Corticosteroids play a role in several scenarios. For severe pneumonia, particularly cases progressing toward respiratory failure, adding corticosteroids to antibiotic therapy has been shown to reduce the need for mechanical ventilation, shorten hospital stays, and lower the risk of ARDS. The benefit is most pronounced in patients with elevated inflammatory markers and when steroids are started within the first 48 hours. For infiltrates caused by autoimmune inflammation or eosinophilic pneumonia (a condition driven by a specific type of immune cell), steroids are often the primary treatment.

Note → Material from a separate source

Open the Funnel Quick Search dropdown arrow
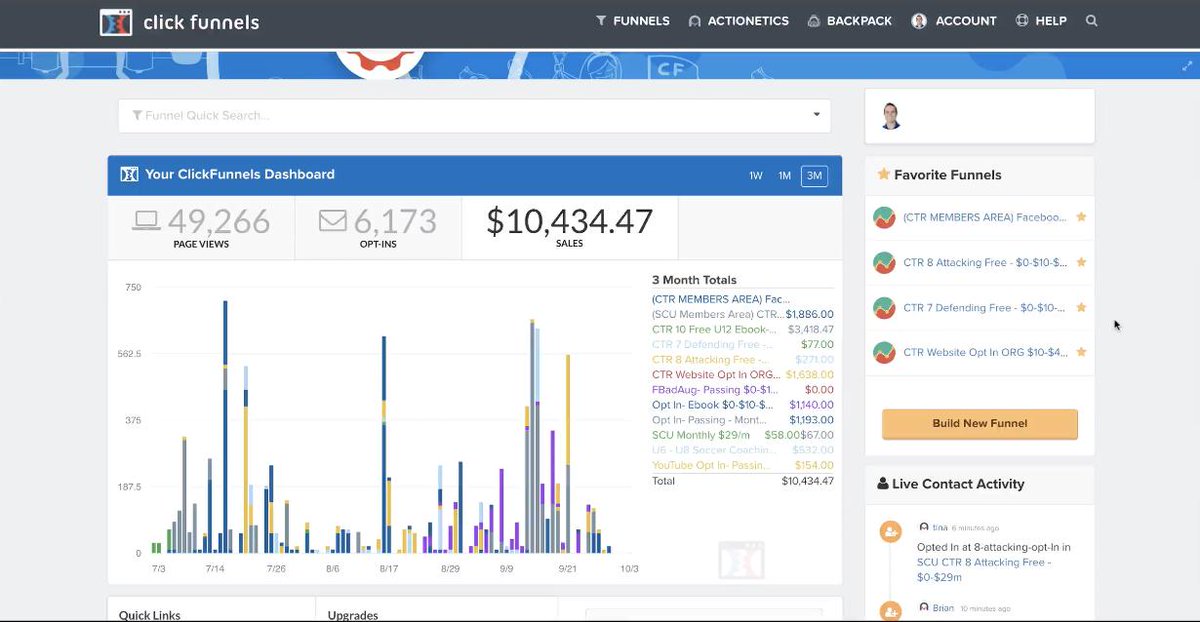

Cancer-related infiltrates require oncologic treatment, whether that’s chemotherapy, targeted therapy, or radiation, depending on the type and stage. Drug-induced infiltrates typically improve once the offending medication is stopped, sometimes with a course of steroids to calm residual inflammation.

When Infiltrates Don’t Resolve

Most infiltrates from common infections clear within a few weeks with appropriate treatment. Your doctor may repeat imaging after several weeks to confirm the infiltrate is shrinking. An infiltrate that persists or worsens despite treatment raises a red flag for a resistant infection, an unusual organism, or a noninfectious cause that was initially missed.

Unresolved infiltrates can lead to complications. Ongoing infection in the lungs can progress to ARDS, where severe inflammation causes widespread fluid accumulation and potentially life-threatening drops in oxygen. Pulmonary infections complicating ARDS significantly worsen outcomes and lengthen time spent on a ventilator. Chronic or repeated infiltrates can also lead to scarring (fibrosis) that permanently reduces lung capacity. If a follow-up X-ray shows an infiltrate that hasn’t cleared on the expected timeline, your doctor will likely order additional testing or a CT scan to look more closely at what’s going on.